Although the band wasn’t formally introduced to the crowd, Billy Corgan is joined in this current line-up by guitarist Jeff Schroeder who has been a band member since the reformation in 2007, and more recently by bassist Nicole Fiorentino and drummer Mike Byrne. During the show it is revealed that the young drummer was not even born when the Smashing Pumpkins first came in to being in 1987. Byrne is clearly a great talent, cutting loose on the drums at the end of United States in what can only be described as a frenzy.

There was little other banter throughout the set, except at one point, for reasons that perhaps only he knows, Billy decided to express his thoughts on what may have influenced the punters to pay $80-odd  to see his band. Perhaps he was disappointed at the less-than capacity crowd, or maybe there wasn’t enough electricity in the air for his liking, but seemingly out of nowhere there came the (now too familiar) speech regarding lack of support for new material. Actually it went along the lines of “Generation X is scared of the future and clinging to the past.”

Corgan is such an eloquent and intelligent guy, that it disappoints me to witness this monologue time and again. At a glance the majority of the crowd appeared to be Gen Y, which made it seem pointless for Corgan to unburned himself on those who had turned up to the show in frustration at those who had not.
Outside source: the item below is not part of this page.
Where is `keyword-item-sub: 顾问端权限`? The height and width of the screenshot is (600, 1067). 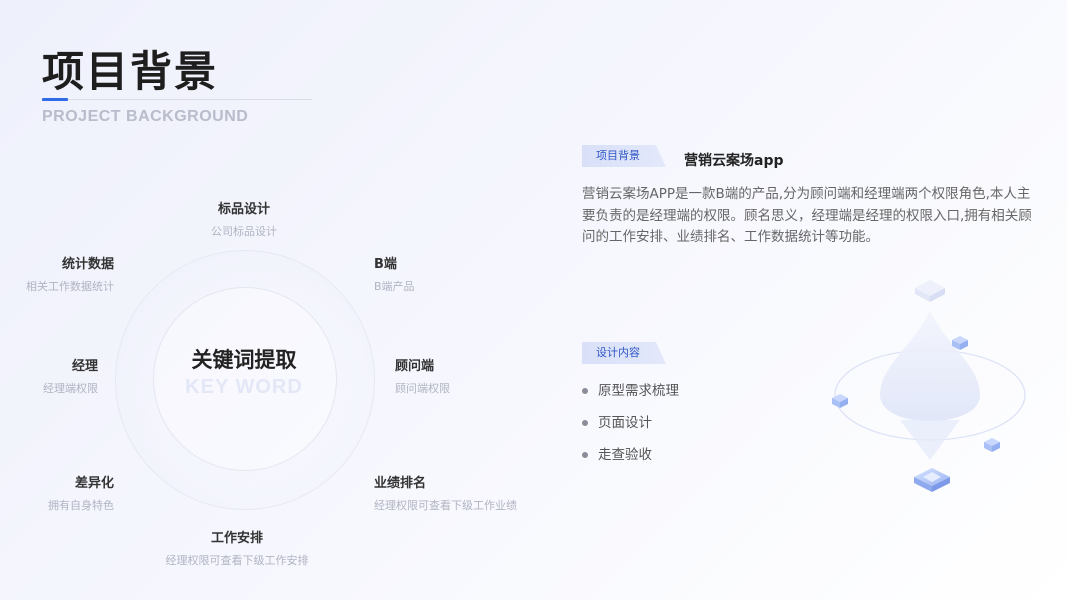
keyword-item-sub: 顾问端权限 is located at coordinates (422, 388).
Regardless of this, everyone there seemed to be happily enthralled throughout the entire set, which consisted more of new or obscure songs than it did nineties throw-backs.

This was not more evident than as the show was rounding off with “Gossamer”, the lengthy track that only gets whipped out during live shows, and varies in time-frame from anywhere between 15 to over 30 minutes (this rendition clocked in at about the 17 minute mark). It is a good sign when the crowd isn’t lost during a quarter-of-an-hour masturbatory, psychedelic guitar improv session. The reasoning behind leaving the crowd with an encore such as this can only be speculated upon. It seems that Billy might be stuck between two emotional driving-forces: that desire to play to a sold-out, euphoric and engaged crowd, and the desire to be free as an artist to play whatever he wants and fully explore the possibilities of the bands sound on stage. Numbers such as “Gossamer” and “United States” are made to play live, giving the band this freedom to cut loose with endless jamming sessions and are never performed exactly the same way twice. To many audience members this is worth more than just cookie-cutter live renditions of the hits.

When a band has as long and varied a history as The Smashing Pumpkins, there is always going to be tracks that are missed and albums that are untouched. The only reference to the Gish era, we joked, was Billy’s shirt. The audience wasn’t left wanting, with Corgan managing a fulfilling mix of impressive new songs and favourites. As “Gossamer” came to a close and the band said their goodbye’s the applause continued, prompting Corgan to remain on stage for a short while, thanking the crowd for their appreciation. Billy Corgan is nothing if not one of the best guitarists of his generation, an amazing performer, and it is his ability to offer up these unique performances that make The Smashing Pumpkins such a great live act.